Hackers use multi-stage attacks to inject multiple remote-access trojans (RAT). The scheme involves Freeze.rs – open-source greyware used to circumvent protective mechanisms and execute the shellcode. Through such a campaign, crooks deploy XWorm and Remcos RATs at least since July 13, 2023.
Hackers Deploy Multiple Remote Access Trojans In One Attack
The attack begins with a phishing email containing a malicious PDF file. Upon execution, this file redirects the victim to an HTML file and utilizes the “search-ms” protocol to access a remote server-hosted LNK file (essentially a regular shortcut with embedded launch parameters), as explained by experts.

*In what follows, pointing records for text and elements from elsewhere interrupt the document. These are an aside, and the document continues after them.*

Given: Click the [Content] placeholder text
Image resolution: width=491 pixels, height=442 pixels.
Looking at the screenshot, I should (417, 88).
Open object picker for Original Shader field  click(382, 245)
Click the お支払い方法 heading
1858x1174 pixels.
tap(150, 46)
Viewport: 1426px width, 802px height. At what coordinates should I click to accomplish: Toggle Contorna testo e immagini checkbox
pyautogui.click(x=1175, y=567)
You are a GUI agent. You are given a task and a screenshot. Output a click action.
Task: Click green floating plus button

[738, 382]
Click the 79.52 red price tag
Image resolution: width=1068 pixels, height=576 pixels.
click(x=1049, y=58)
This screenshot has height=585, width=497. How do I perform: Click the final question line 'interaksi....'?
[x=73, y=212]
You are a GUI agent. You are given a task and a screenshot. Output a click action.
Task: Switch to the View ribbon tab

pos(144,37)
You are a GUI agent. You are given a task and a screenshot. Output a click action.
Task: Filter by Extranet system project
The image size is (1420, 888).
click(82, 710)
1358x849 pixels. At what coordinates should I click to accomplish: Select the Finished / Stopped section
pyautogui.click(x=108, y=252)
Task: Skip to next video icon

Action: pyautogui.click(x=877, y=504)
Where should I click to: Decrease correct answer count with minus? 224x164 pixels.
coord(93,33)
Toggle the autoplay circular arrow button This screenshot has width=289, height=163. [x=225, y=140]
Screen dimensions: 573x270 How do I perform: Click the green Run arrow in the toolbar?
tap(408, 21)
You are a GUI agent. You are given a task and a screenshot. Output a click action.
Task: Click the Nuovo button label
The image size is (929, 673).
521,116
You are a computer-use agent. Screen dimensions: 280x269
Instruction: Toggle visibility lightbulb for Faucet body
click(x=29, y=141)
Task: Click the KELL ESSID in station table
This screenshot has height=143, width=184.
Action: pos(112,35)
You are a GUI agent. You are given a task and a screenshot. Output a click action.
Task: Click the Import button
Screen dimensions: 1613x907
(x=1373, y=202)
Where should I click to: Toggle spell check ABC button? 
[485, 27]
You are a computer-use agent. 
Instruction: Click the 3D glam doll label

Upon launching the malicious shortcut, a PowerShell script is executed, initiating the Freeze.rs and SYK Crypter injectors for further malicious actions.
Freeze.rs + SYK Crypter Attack Scheme
At the final stage, the decrypted shell code executes the XWorm remote access trojan and gathers confidential data, such as computer information, screenshots, keystrokes, while also remotely controlling the compromised device. Additionally, alongside XWorm, seemingly to broaden malicious capabilities, another remote access trojan – Remcos RAT – is launched on the victim’s computer.
About Freeze.rs and SYK Crypter
Released in May of this year, Freeze.rs is a legitimate hacking tool designed to bypass security measures and execute shell code discreetly. It’s available for download on GitHub, which supposes it is initially a proof of concept malware, or an educational sample.
SYK Crypter is a downloader malware employed to distribute various malware programs. Among its favorites are AsyncRAT, NanoCore RAT, njRAT, QuasarRAT, RedLine Stealer, and Warzone RAT (also known as Ave Maria). SYK Crypter is loaded through a .NET loader attached to emails disguised as innocuous purchase orders.
Is that campaign dangerous?
The conclusions of FortiGuard researchers are similar: files masquerade as PDFs but are actually malicious shortcuts that execute a PowerShell script to trigger a Rust-based injector, displaying a decoy PDF document to divert suspicion. The primary targets of this malicious campaign are Europe and North America. Such a target pick is typical for hackers from Russia, China and the Middle East.
The fact that the relatively new hacking tool, Freeze.rs, which was released just 3 months ago, is already being used in real-world attacks, signifies the rapid decision-making by threat actors who seize the opportunity to arm themselves with new effective tools to achieve their objectives.
How to protect against cyberattacks?
Understanding the ways malware is getting infiltrated into your system already halves the effort on protection against it. Fortunately, cybersecurity elaborated enough ways to protect and prevent email spam and multi-stage malware injections. Here are some of them:
Use reliable anti-malware software. This advice is both preventive and reactive to malicious software. A well-done anti-malware program, like GridinSoft Anti-Malware, will diligently protect your system from possible attacks from any vector. Whether you run a questionable attachment, a cracked program or open a strange link, the program will instantly block the malicious item.
Be vigilant when dealing with email messages. Over the last 5 years, email spam has become a prevalent way of malware spreading. It is not that hard to convince someone to open the attachment – by pretending it is sent by a genuine company rather than a cunning fraudster. Dealing with consequences of such a trust though is not that easy.
Never run questionable files. Wherever they come from – email attachments, online forums, strangely-looking sites that try to resemble the downloading pages of genuine software – never trust them blindly. Even when you trust the one who sends it, consider scanning the file with anti-malware software or using web sandboxes like VirusTotal.